Though a public process such as a formal discipline hearing merits a fair measure of transparency, what about disciplinary measures falling short of a formal hearing?
Generally speaking, the Law Society’s complaints investigation process is confidential — and the Law Society will update only the lawyer and the complainant involved unless and until a citation is authorized. The promise of confidentiality is important to safeguarding the privacy of complainants, preserving the integrity of the Society’s investigations and ensuring that lawyers are not unfairly prejudiced by publicity arising from unfounded complaints. It sometimes happens that a lawyer's conduct in a courtroom or public venue is reported in the media or a complainant speaks publicly about a complaint. In such cases, the Law Society cannot be put in the untenable position of "denying the obvious." In those cases, we can disclose the existence of a complaint or the status of a Law Society investigation into a lawyer’s conduct if asked.

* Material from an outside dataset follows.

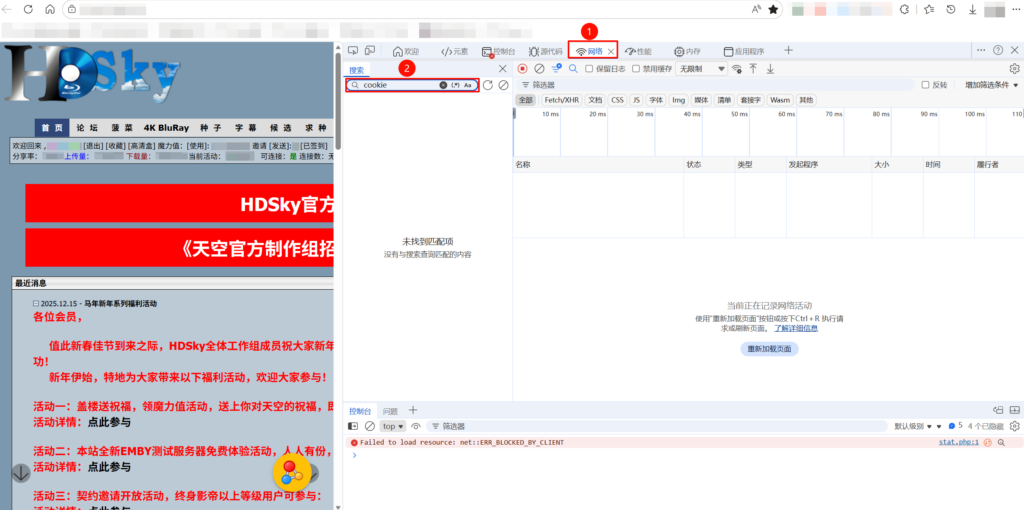1024x510 pixels.
Task: Switch to the 性能 tab
Action: pos(637,50)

There are also cases in which complaints are informally resolved. The Discipline Committee, for example, may order that a lawyer attend a conduct review, which is an informal meeting with a Bencher and another lawyer. A conduct review can often help a lawyer identify and overcome problems in practice. Most often, the matter does not proceed to a citation or hearing.
Generally speaking, a lawyer will participate in a conduct review, and derive its benefits, on the understanding that it will remain confidential from persons other than the complainant. However, if the subject of the conduct review is already in the public eye, our rules allow the Society to confirm that a conduct review has been ordered and note its outcome.

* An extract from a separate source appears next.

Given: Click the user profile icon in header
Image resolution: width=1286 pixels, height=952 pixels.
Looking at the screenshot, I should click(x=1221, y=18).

For several years, Law Society credentials hearings have also been open to the public, and our rules now specifically provide for online publication of reports and distribution of summaries.

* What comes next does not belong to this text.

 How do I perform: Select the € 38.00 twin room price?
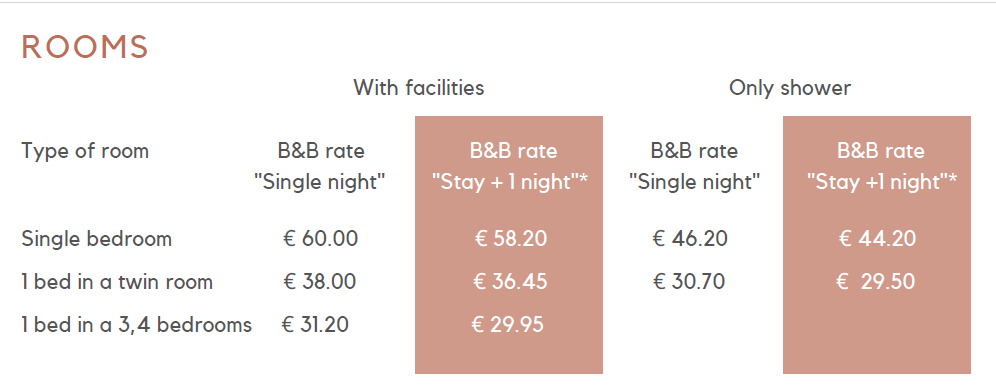coord(320,281)
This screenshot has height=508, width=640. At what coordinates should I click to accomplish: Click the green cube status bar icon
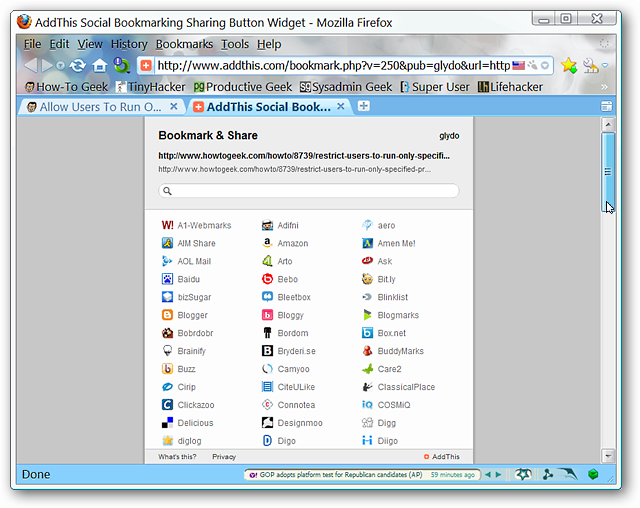[593, 474]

Striking the right balance between a transparent regulatory process and the legitimate privacy interests of lawyers and others will always be a concern. I extend great appreciation to members of the Disclosure and Privacy Task Force for providing guidance to the Benchers as we review our rules and for the hard-working staff who have supported them. I make particular note of the work of Peter J. Keighley, QC (now a master of the Supreme Court) who chaired the Task Force for two years, and am pleased to see this work continued under the new chair, Vancouver Bencher John Hunter, QC.
This year’s Annual General Meeting was the first in recent years at which the Law Society practice fee was not debated. The practice fee was set by a referendum this summer in which a majority of those lawyers voting decided that the CBA fee should be voluntary. While this shift is undoubtedly a challenge for the CBA, I am pleased to see the CBA moving forward with confidence. I wish to thank past President of the BC Branch, Robert Brun, for his professionalism throughout the referendum campaign. I wish all the best to the 2004/ 2005 President, Michael Woodward.
My congratulations to Vancouver Bencher Anna K. Fung, QC, elected by members at the AGM to serve as Second Vice-President in 2005. Anna has all the right qualities to lead the profession and I wish her every success.
I would also like to congratulate Richard R. Sudgen, QC who has been chosen to receive the Law Society Award in 2004. All lawyers are invited to attend the presentation at the Bencher & Bar Dinner in Vancouver on November 17.
I close on a reflective note on our loss of Life Benchers David Gibbons, QC and Henry Hutcheon, QC in recent months. We miss them greatly and will cherish the memories.